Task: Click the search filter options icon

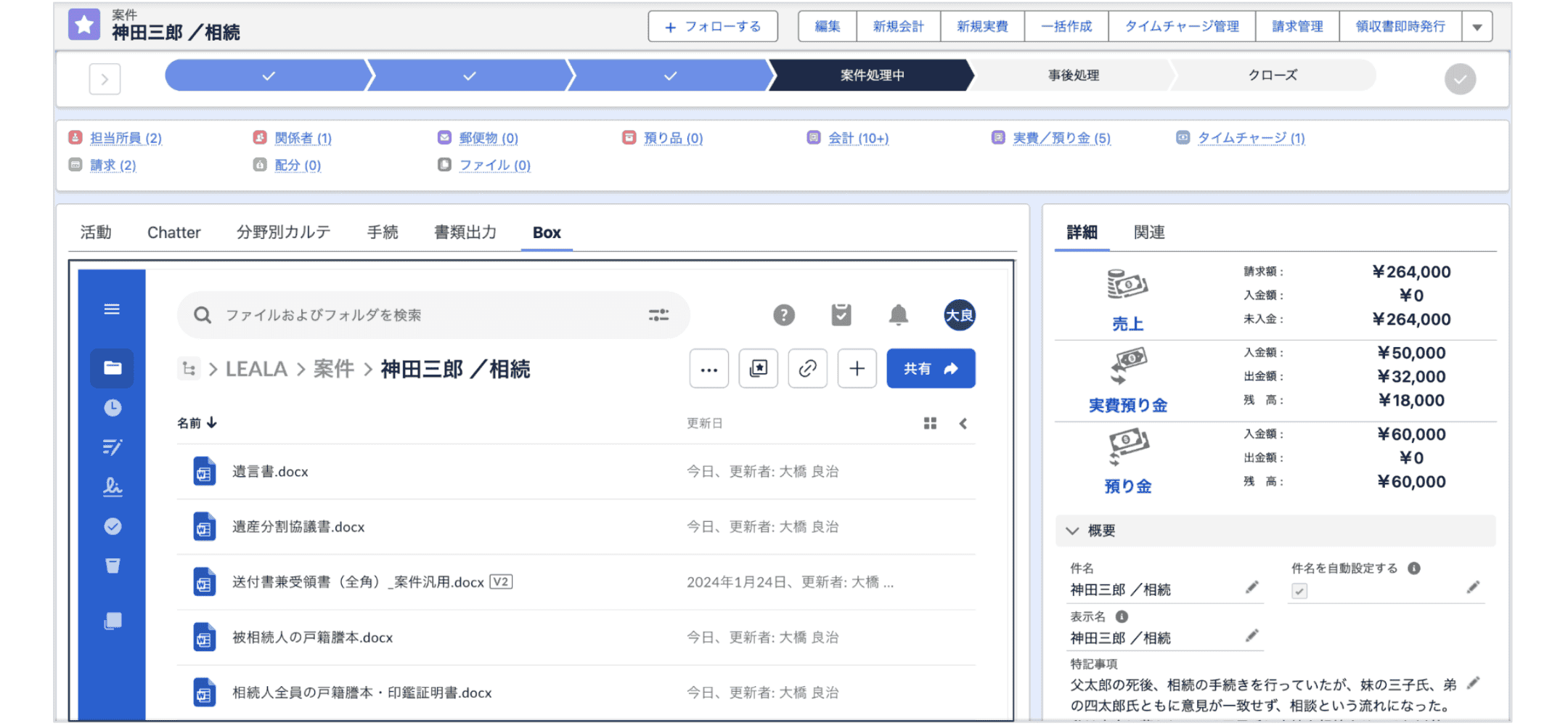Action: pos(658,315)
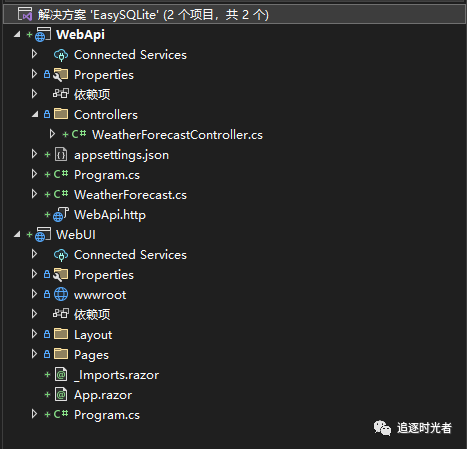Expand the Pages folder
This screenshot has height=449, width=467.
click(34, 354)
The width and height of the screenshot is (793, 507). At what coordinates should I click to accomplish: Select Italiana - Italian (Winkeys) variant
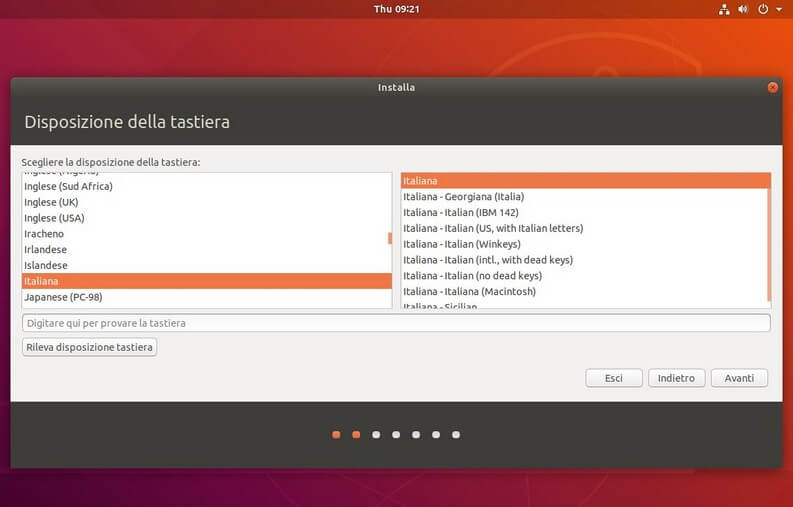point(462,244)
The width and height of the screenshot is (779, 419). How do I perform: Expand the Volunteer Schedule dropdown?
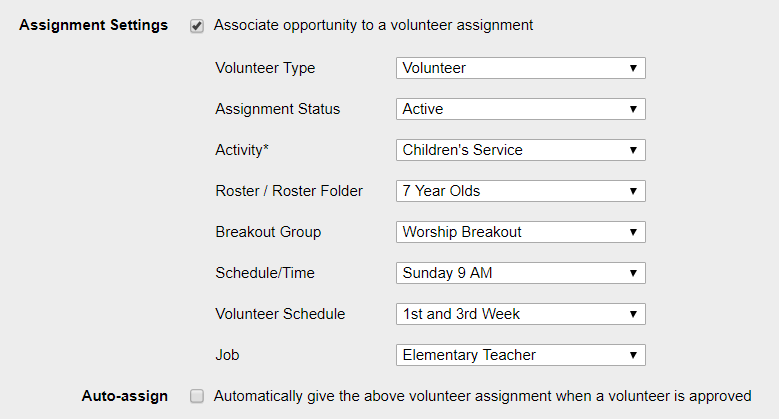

- WHAT THIS TASK INVOLVES
The expected output is the run of lines from the one containing "The width and height of the screenshot is (793, 507)." to the last line of the listing above, both included, word for word and free of pictures.

- OUTPUT FOR THIS EXERCISE
The width and height of the screenshot is (793, 507). At what coordinates should I click to accomplish: Select Italiana - Italian (Winkeys) variant
point(462,244)
The width and height of the screenshot is (779, 419). How do I perform: Expand the Volunteer Schedule dropdown?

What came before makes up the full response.